▶ _Metin_

▬▬▬

Mlliyet Milliyet Blog Milliyet Blog
 
Facebook Connect
Blog Kategorileri
 

11 Şubat '09

 
Kategori
Gündelik Yaşam
 

Yok devenin...

Yok devenin...
 

Foto.www.canakkaleciftligi.com


Can sıkıntısı.
Elime televizyonun kumandasını aldığım zaman, bütün kanalları dolaşırım.
Bu işi evde yaparım.
Kahvede, birçok insanın oturduğu, herhangi bir yerde değil.
Birilerinin baktığı bir diziyi şak diye kapatıp, kendi keyfime herkesi ortak edebilir miyim?
Edemem.
Edersem.
Yok devenin gözü... (Devenin gözü var) derler adama.
Bir de gözüne sokarlar deveyi.

**

Kanallar arasında gezinirken, belgesel benzeri bir magazin programı ile karşılaştım.
Ekranda ”Mersin” yazıyor.
Süslü püslü bir deve, ağzını köpürte köpürte geviş getiriyor.
Devenin önünde birkaç adam. Konuşuyorlar. Devenin sahibi ciddi ciddi anlatıyor.
—Deve Dünya bereketidir. Kaç il merkezi varsa, her il merkezine on deve alacaksın, başlarına bir çoban. Bak o zaman yurdumuz bolluk ve bereket ile dolar taşar. Hiçbir dert kalmaz. Bu işi devlet yapacak. Devlet devenin kıymetini bilmiyor.
Sunucu;
—Yani her il’de on deve olacak. Bu develere devlet çoban tutacak. Bakacak. Memleket bolluk bereket olacak. Hangi il daha iyi deveye bakarsa, daha bereketli olacak, öyle mi?

▬▬▬

▶ _Verilen Görev_
Metnin "Bu işi evde" ile başlayıp "programı ile karşılaştım." sözlerine kadar süren bölümünü, "Kahvede" ifadesini "Lokantada" ile değiştirerek yeniden yazınız.

(Sözcüklerin ve öğelerin yerini belirlemeye yönelik girdiler)
▬▬▬

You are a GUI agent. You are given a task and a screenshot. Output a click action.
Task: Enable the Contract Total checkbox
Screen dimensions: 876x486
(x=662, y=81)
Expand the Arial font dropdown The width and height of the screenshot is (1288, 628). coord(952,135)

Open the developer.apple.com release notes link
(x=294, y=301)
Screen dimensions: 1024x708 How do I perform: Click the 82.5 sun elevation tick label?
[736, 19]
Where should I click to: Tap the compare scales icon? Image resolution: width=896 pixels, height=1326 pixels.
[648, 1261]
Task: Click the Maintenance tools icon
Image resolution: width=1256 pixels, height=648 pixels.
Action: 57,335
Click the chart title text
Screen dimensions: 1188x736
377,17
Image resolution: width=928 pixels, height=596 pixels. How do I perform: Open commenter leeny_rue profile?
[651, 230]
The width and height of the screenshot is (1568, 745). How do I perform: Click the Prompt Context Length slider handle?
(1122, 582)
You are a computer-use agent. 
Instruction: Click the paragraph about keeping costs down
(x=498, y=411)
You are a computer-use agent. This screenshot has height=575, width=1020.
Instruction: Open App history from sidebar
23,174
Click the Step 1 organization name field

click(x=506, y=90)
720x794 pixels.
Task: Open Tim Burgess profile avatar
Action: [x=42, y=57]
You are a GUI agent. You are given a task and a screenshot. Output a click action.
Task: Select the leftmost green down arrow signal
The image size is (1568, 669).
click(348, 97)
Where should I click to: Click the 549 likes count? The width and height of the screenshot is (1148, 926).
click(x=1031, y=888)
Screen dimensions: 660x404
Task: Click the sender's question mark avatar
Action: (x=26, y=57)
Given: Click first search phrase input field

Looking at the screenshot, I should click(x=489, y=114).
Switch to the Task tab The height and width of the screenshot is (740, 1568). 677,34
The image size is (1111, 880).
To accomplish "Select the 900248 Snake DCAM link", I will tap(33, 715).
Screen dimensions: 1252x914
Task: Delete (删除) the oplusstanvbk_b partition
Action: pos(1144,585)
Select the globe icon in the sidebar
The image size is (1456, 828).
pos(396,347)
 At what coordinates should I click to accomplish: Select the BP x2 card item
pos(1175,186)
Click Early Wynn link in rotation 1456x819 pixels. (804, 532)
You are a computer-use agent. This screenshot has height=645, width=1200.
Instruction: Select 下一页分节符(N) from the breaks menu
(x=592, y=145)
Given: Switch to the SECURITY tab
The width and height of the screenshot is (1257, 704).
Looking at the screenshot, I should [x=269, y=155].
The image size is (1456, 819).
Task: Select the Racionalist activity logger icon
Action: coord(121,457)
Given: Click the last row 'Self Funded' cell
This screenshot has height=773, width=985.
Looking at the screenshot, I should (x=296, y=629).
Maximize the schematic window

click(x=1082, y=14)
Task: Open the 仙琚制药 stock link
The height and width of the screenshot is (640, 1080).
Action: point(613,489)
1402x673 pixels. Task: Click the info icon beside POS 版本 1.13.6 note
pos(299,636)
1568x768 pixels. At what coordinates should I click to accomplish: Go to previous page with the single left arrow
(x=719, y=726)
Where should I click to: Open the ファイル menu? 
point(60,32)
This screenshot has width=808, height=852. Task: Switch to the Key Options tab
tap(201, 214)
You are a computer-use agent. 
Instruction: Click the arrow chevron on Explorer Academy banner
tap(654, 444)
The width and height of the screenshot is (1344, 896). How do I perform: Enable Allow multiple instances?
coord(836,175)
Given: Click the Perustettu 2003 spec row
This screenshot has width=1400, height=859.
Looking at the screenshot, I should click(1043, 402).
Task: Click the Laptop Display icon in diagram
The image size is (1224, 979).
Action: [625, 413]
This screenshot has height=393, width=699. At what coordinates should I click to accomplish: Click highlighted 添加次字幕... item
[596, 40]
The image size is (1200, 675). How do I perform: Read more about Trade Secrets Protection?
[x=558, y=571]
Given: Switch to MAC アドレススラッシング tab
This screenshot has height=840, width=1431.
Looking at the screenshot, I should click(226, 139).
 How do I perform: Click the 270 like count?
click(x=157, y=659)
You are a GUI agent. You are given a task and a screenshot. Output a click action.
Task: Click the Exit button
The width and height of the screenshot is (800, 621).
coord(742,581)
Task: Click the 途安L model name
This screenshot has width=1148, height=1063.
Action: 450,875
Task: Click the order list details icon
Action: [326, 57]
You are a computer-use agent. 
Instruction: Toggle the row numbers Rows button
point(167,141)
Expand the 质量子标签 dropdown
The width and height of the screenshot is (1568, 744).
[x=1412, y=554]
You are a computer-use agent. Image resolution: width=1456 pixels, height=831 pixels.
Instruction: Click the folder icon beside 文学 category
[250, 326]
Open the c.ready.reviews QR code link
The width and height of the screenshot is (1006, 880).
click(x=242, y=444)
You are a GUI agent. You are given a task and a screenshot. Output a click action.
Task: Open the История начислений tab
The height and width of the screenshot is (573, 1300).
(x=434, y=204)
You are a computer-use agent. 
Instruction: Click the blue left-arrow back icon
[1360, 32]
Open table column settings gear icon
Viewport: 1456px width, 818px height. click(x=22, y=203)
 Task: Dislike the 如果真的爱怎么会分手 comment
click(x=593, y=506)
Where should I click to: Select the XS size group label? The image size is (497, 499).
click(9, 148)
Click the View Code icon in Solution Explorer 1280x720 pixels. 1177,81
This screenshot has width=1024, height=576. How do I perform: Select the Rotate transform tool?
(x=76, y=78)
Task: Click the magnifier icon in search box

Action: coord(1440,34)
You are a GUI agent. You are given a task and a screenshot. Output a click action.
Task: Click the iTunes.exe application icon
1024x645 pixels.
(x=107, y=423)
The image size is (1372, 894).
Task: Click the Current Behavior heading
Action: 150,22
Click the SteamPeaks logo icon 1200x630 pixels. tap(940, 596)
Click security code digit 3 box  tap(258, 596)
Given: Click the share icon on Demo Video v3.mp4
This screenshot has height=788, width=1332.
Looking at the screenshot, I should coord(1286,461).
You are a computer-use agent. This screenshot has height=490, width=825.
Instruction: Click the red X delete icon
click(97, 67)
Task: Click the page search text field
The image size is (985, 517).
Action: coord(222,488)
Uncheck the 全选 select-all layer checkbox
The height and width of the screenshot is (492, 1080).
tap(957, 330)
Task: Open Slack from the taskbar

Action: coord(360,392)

▬▬▬

▶ _Eksiksiz Yanıt_
Bu işi evde yaparım.
Lokantada, birçok insanın oturduğu, herhangi bir yerde değil.
Birilerinin baktığı bir diziyi şak diye kapatıp, kendi keyfime herkesi ortak edebilir miyim?
Edemem.
Edersem.
Yok devenin gözü... (Devenin gözü var) derler adama.
Bir de gözüne sokarlar deveyi.

**

Kanallar arasında gezinirken, belgesel benzeri bir magazin programı ile karşılaştım.